I recall that not too long ago, I was complaining that it cost $50 to fill the gas tank in my car. Last week, $50 only got it to half-full.
Inflation is something that was defeated years ago. “We have had price stability for a very long time and maybe come to take it for granted,” Jerome Powell, chairman of the Federal Reserve, said last month. Inflation was bad in the 1970s and 1980s, and it was especially bad for interest rates. It was caused partly because the global economy was expanding so quickly that suppliers could not keep up with orders.
Broken supply chains
Now the supply chains are broken and unable to find the labour necessary to function normally. Pandemic lockdowns started it and continue to be a threat in important manufacturing centers like Shanghai. COVID-19 eradication as a policy is making the shortages worse, by keeping workers sidelined and slashing production.

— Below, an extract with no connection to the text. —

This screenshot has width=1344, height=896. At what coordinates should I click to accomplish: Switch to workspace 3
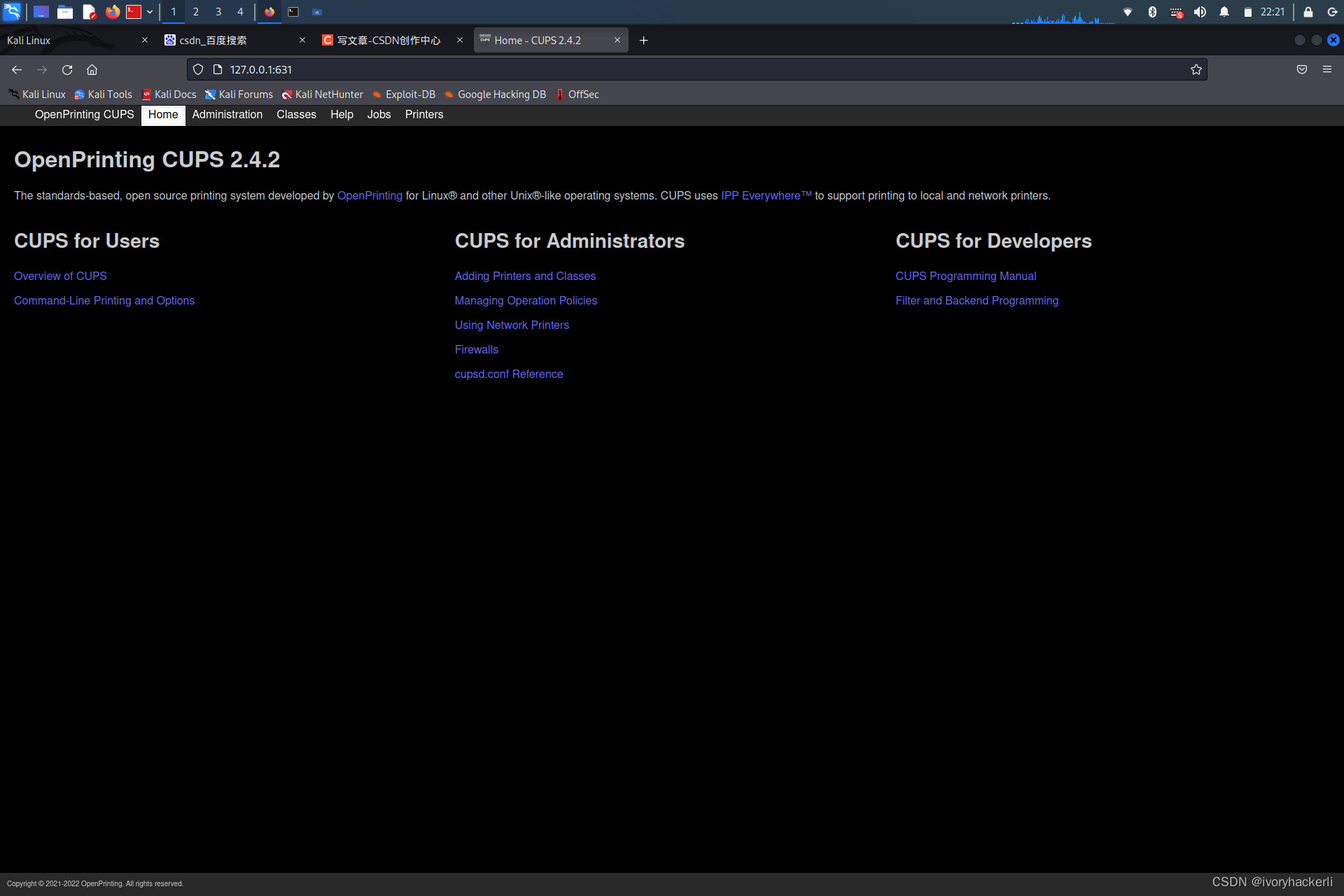pos(218,12)
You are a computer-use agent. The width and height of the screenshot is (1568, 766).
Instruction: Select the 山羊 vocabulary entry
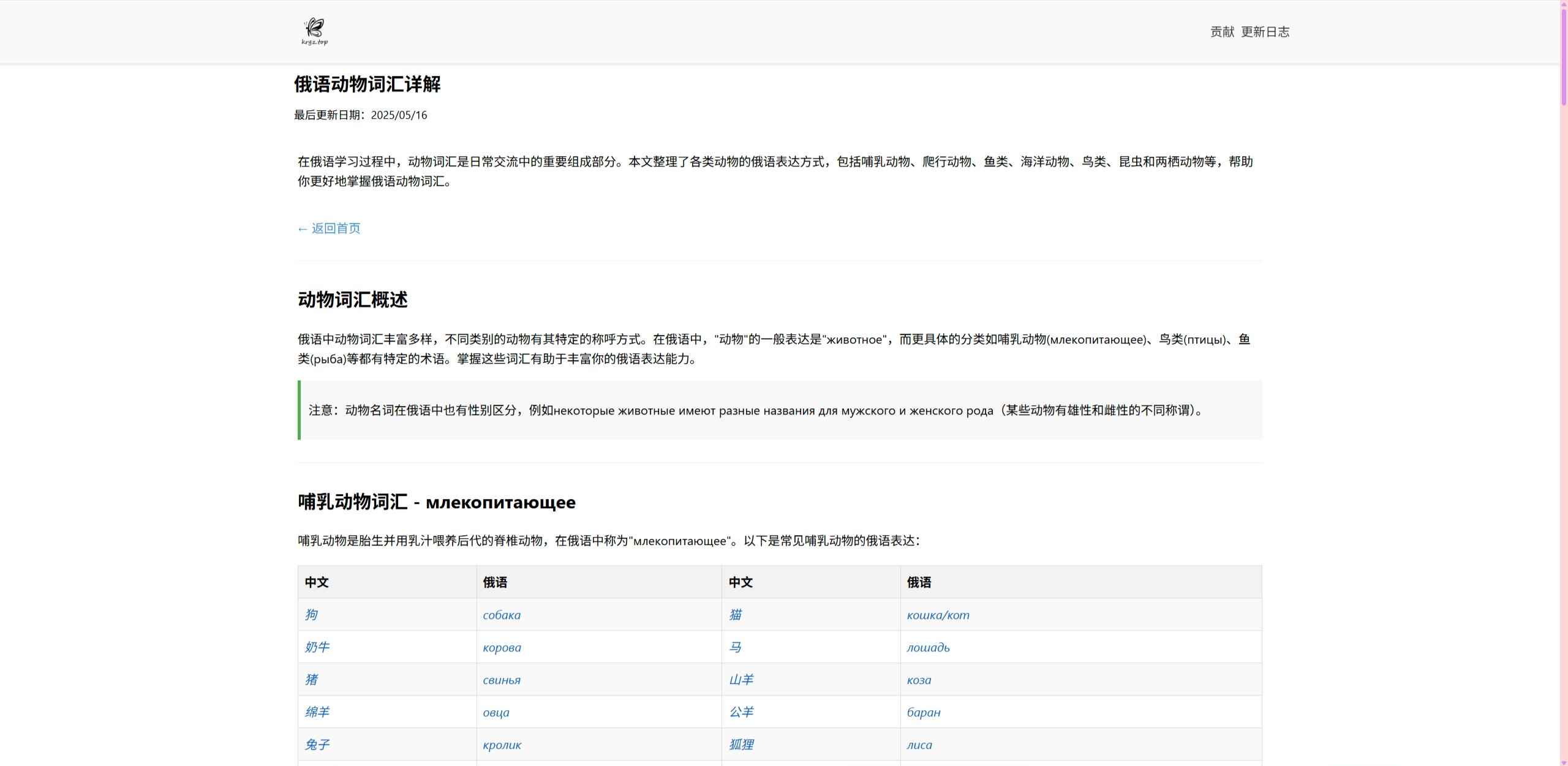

Fleet is seeing the effects in long delays in delivery of new vehicles. Heavy chassis seem to be taking the longest. My suppliers are starting to ask for price increases as the chassis ordered in 2021 are going to be produced as 2023 models and they cannot absorb two years’ worth of model adjustments. It’s true that there is language in our purchase orders that prohibit price increases, but I have two good reasons for not wanting to enforce those terms. One is that I value the relationships with my suppliers, which all of us have invested in over many years. I get it that some things are beyond their control. The other is the risk that the vendor may just say that if I won’t pay a higher price, the chassis can be sold to someone else who will.
Economists use the term, “price elasticity” to describe the willingness of buyers and sellers to accept changing prices for goods. Prices can only be stretched upwards so far before buyers are either willing to go without or find a substitute at an acceptable price. A good example of this is gas prices. When the number of people driving to work crashed in 2020 so did gas prices. Remember, just two years ago the price of oil briefly fell to below zero. But after a short while the pump price started climbing, in part due to the astonishing rise in crude oil prices. Now consumers are looking at more fuel-efficient vehicles or driving less by working from home to reduce the impact on their wallets.
Perhaps inflation will slow down as we adapt to COVID-19 without lockdowns and travel restrictions. I have read that the current job market is like no other before with so many vacant positions that shortages will continue. The retirement wave in this country is growing at the same time. We may have taken price stability for granted but now it looks like managing prices will be the new calisthenics for both buyers and sellers of fleet equipment. Sign up for classes now.
Chris Hill has been a fleet manager and advisor with some of Canada’s best-known companies, several municipalities and the Ontario government. He has served twice as chair of NAFA Ontario Chapter. Currently he is Program Manager, Fleet Planning at the City of Guelph.